O edifício onde era vendida a droga (POLICÍA NACIONAL)

Além das portas blindadas, o prédio tinha uma estrutura e regras bem definidas: os traficantes sabiam que a polícia podia entrar a qualquer momento e que, se fosse caso disso, teriam de se desfazer rapidamente da mercadoria — sem ela, seria difícil provar em tribunal que estavam a traficar grandes quantidades. Eram dois andares. No rés-do-chão, havia uma sala com uma pequena janela com grades onde era vendida a droga, segundo a investigação. Nas paredes, estavam até cartazes com os produtos disponíveis para venda e os respetivos preços, detalha o La Razón. No primeiro andar, havia um espaço amplo onde os clientes podiam ficar a consumir os produtos.

Por todo o espaço estavam espalhados funcionários, os Kikos. Cá fora, estavam os vigilantes que observavam atentos quaisquer eventuais aproximações da polícia. Além disso, face ao corrupio de pessoas e carros, também acabavam por servir de arrumadores, dando indicações aos clientes para onde se deveriam dirigir. À porta, havia outro funcionário que controlava quem podia e quem não podia entrar. No interior do prédio, no espaço do primeiro andar dedicado ao consumo, a função era controlar os clientes e pôr ordem na sala, quando necessário — todos eles eram viciados em droga e, no final do mês, recebiam o seu salário, descreve o El País. Já os vendedores eram de uma categoria superior: pessoas de confiança e quase parentes diretos de Kiko e da sua mulher, Yolanda.

"Eles ganhavam 10 mil euros por dia, cerca de 360 mil por mês. No valor bruto, estimamos que faturavam cerca de 4 milhões por ano"
Fonte da investigação

Um dos braços direitos de Kiko era César. Era quem transportava a mercadoria, mas também quem tratava dos problemas de segurança, intimidando os traficantes de droga da concorrência ou repreendendo os Kikos viciados em droga que, por vezes, levavam o que não lhes pertencia. Com uma personalidade mais agressiva, como descreve a polícia no relatório da operação a que o El País teve acesso, César equilibrava de certa forma a personalidade mais dialogante de Kiko.

Kiko estava a dormir no sofá quando foi detido. Ficou em silêncio enquanto estava a ser algemado e, pouco depois, começou a chorar

A operação para chegar até ao grupo foi longa. Há pouco mais de um ano, altura em que a investigação conseguiu localizar o prédio de Kiko, o maior ponto de venda de droga de Madrid, a polícia tentou desmantelar a rede e entrou no edifício: encontraram quase um quilo de cocaína e 350 gramas de heroína, prenderam os Kikos que estavam presentes, mas não conseguiram obter provas suficientes para acusar Kiko e Yolanda, relata o El País. Ainda assim, Kiko recuou, deixou Yolanda e César a liderar o negócio da droga e passou a dedicar-se exclusivamente ao bar e à carreira de José de Sousa — à semelhança do que fez o narcotraficante El Chapo quando patrocinou pugilistas talentosos do estado mexicano de Sinaloa.

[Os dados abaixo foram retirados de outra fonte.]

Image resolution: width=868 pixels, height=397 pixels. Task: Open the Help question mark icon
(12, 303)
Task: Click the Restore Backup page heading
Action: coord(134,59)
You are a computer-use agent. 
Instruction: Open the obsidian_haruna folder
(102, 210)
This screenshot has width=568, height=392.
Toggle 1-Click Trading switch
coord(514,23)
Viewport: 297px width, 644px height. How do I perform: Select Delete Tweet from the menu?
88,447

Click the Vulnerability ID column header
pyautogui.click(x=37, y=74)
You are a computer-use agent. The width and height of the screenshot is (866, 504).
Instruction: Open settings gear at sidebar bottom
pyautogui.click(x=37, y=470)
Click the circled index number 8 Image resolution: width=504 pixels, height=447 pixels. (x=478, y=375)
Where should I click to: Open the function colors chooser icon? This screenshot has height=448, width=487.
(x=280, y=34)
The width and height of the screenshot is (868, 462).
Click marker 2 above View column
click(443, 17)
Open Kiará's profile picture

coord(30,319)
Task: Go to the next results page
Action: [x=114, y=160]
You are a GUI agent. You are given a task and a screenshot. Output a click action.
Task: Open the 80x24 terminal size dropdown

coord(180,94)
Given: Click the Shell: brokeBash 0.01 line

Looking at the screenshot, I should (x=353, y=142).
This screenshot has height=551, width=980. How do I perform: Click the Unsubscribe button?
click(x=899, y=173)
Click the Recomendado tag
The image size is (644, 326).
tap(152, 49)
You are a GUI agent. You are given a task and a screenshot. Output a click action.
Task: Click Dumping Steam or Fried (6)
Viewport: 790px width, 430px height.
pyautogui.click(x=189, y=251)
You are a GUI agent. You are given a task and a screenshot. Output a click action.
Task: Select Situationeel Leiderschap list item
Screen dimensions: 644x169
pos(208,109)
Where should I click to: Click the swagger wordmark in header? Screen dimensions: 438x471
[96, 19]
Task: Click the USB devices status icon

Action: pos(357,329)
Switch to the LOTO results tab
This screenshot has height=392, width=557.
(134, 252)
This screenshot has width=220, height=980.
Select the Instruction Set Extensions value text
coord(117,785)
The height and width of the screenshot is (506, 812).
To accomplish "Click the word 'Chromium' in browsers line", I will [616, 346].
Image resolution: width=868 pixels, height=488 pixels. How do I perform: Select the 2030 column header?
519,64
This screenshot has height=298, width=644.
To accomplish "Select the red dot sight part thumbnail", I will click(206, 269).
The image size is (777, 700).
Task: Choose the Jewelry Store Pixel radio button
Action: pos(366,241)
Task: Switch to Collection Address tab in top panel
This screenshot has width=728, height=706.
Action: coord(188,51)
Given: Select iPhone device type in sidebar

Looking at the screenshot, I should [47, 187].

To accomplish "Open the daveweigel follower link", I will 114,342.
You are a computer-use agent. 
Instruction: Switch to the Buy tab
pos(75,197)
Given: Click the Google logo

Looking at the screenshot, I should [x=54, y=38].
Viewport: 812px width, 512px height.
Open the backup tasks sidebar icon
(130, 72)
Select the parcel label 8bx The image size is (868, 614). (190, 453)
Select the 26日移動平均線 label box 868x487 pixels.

Mas já era tarde de mais. Desde fevereiro que a polícia tinha passado a vigiar atentamente todos os passos de Kiko e dos restantes envolvidos no negócio. Terminada a investigação, era altura de ir em força para o terreno e de fazer buscas não só no prédio, mas também, e em simultâneo, em cinco casas relacionadas com o grupo — ou seja, era altura de dar início à Operação Maíz. Era 7h00 da manhã de 5 de outubro, quando a polícia entrou no prédio, onde encontrou dez clientes, escreve o El Español. Quando se aperceberam, dois Kikos atiraram gasolina para dentro de um cofre com drogas e dinheiro e tentaram queimar todas as eventuais provas do crime — a polícia acredita que estes dois funcionários estavam preparados para dar vida pelo patrão já que o local onde se encontravam era uma sala pequena e sem ventilação.

A polícia apreendeu mais de 520 mil euros em dinheiro (POLICÍA NACIONAL)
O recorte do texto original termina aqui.